Ms Cunningham also laid down a challenge for critics of the change in the Scottish Government’s focus: “For those saying this is not enough – what is your offer? How will you help to support a fair and just transition for the people of Scotland? Work with us to bring on board those who are perhaps less convinced about the need for action; look closely at your own activities and those of your organisations and see what more you can do.

“For those saying this is too much and too expensive, the evidence shows that the global cost of inaction far outweighs the cost of action. Future generations will end up paying even more if we fail to take action now.”

But Scottish Green MSP Mark Ruskell said the environment could not wait until the next government spending review and said his party “cannot commit to negotiations at the next budget unless it has climate change and a green new deal at its heart.”

Ms Cunningham said that the budget was Finance Secretary Derek Mackay’s responsibility, but that the government was committed to “developing budgets which supported climate change ambitions.”

A statement from Extinction Rebellion Scotland dismissed Ms Cunningham as announcing nothing more than “more consultations, summits and goals. An emergency requires an emergency response and this doesn’t even come close.”
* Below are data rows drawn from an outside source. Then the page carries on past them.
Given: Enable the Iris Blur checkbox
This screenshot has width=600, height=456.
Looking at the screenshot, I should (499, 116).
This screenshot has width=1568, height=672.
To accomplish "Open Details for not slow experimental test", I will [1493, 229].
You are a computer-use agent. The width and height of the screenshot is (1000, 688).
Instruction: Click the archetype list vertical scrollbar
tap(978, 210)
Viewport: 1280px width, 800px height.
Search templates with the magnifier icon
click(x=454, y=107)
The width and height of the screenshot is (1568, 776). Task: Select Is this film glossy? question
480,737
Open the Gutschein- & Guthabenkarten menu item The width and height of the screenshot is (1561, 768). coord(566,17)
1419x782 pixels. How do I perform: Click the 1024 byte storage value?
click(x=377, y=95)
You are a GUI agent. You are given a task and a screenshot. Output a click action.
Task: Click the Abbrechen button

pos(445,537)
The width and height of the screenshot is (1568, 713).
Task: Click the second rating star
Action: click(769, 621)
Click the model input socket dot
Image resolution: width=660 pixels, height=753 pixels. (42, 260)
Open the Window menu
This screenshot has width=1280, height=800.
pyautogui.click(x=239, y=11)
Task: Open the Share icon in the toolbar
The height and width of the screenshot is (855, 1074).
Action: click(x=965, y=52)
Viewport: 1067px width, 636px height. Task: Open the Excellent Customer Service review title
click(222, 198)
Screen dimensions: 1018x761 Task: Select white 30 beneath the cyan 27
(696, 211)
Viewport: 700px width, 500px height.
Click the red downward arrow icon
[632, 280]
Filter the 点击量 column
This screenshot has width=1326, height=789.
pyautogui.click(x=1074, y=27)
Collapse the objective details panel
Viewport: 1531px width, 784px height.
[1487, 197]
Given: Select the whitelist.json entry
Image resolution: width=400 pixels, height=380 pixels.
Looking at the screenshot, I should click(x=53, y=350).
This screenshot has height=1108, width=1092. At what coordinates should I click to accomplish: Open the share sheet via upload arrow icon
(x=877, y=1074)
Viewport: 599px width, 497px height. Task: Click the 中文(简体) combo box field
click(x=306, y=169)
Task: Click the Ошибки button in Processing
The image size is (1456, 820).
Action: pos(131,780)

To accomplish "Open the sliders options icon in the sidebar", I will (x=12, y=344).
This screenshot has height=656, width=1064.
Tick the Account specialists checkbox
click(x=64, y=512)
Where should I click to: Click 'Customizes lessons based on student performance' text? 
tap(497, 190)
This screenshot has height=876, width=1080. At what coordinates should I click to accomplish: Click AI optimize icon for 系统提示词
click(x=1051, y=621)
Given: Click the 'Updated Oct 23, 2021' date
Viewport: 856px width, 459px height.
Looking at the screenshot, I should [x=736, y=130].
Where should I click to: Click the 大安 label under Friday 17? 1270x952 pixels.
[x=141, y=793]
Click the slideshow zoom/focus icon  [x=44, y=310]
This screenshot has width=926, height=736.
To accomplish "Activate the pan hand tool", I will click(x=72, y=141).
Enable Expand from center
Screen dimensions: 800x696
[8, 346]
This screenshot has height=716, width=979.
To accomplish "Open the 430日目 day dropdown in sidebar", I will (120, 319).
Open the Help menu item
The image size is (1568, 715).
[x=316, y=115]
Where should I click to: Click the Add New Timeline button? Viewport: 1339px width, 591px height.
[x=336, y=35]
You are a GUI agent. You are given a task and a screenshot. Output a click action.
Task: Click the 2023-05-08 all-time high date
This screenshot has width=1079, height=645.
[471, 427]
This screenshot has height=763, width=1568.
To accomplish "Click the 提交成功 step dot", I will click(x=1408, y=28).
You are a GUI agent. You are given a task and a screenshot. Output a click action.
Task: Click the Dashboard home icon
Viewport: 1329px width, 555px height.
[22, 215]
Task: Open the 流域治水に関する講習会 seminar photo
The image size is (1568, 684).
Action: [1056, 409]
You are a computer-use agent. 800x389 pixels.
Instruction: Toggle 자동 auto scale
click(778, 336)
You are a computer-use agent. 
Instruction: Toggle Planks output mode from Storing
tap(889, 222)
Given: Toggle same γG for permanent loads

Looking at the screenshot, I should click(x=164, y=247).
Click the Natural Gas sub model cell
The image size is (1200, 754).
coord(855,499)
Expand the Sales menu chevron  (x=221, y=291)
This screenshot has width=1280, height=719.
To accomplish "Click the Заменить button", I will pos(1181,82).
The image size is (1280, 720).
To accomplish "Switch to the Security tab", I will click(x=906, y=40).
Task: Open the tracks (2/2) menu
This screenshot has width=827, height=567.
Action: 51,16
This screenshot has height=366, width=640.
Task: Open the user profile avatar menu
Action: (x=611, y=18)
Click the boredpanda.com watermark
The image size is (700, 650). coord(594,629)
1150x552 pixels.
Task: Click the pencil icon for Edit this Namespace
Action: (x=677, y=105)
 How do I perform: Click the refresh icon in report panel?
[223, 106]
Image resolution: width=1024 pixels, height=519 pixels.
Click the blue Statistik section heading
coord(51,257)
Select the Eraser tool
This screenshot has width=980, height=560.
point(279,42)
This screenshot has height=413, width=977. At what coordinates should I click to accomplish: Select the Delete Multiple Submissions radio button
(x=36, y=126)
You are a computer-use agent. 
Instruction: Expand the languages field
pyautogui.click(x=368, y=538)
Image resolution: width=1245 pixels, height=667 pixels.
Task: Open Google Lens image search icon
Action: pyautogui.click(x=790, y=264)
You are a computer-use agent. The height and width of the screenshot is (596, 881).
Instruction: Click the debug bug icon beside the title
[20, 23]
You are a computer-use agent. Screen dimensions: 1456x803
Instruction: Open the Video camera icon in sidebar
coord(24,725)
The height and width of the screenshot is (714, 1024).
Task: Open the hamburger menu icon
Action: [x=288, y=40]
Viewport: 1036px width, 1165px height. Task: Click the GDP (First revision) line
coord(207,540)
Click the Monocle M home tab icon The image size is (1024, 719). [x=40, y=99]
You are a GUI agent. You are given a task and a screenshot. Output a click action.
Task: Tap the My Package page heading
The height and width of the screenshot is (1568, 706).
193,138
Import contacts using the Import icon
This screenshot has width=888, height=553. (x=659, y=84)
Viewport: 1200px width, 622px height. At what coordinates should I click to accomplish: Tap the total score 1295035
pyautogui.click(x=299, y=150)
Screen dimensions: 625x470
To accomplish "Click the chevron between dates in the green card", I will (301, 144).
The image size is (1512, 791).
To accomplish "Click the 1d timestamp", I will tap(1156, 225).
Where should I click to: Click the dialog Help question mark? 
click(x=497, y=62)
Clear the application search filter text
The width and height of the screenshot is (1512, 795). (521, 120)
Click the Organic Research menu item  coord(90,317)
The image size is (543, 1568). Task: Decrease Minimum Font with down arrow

Earlier in the day MSPs on the environment committee had heard from members of the Committee of Climate Change who said the 2045 target for Scotland was the "most ambitious in the world."

Professor Piers Forster, a CCC member, said: "Some other countries are considering quite similar targets but I think we can say with confidence that the 2045 target for Scotland we set is currently the most ambitious in the whole world."

And chief Executive of the CCC, Chris Stark, said: "We don't have that much more time to achieve these kinds of targets. The luxury of looking at it, thinking we have decades and decades of time, will soon evaporate.

"So setting a target like this at this moment is quite a fundamental step. This is the moment for us to do as fundamental a piece of work as we can on this so that parliaments up and down the land can make the right decision."

He said the possibility of setting an earlier date for the UK, and for Scotland had been considered but an earlier target would be less likely to be met. "Any date prior to 2050 for the UK and prior to 2045 for Scotland carries a huge amount of risk of failure.

"There are physical and real barriers to achieving it and those things are not easily fixed, even over a time period of 25 years."

But he said that by adopting ambitious targets, Scotland and the UK can have a positive influence on other countries to decide to take similar measures. "A rich, industrialised economy like Scotland, like the UK, setting a target as ambitious as this gives a much stronger platform for the EU to actually set the target that's been proposed by the Commission. I think we can feel much more confident about the world getting on a better pathway if we approach it that way."

In her statement Ms Cunningham said that the UK government also needed to "up its ambition" if Scotland was to achieve its goals. She said she had written to Energy Minister Claire Perry about urgent action required on carbon capture and storage.

"The UK Government must identify funding to deliver its commitment to build the first CCUS facility in the UK by 2025 and must commit to more than one cluster across the UK," she said. "With our North Sea assets and infrastructure, Scotland is the logical location for such clusters.

"I requested an urgent meeting to discuss the CCC advice and the UK Government’s response. There has been no answer to that letter or to my request and I reiterate my call to the UK Government to work with us to deliver the transformational changes needed to respond to the climate emergency."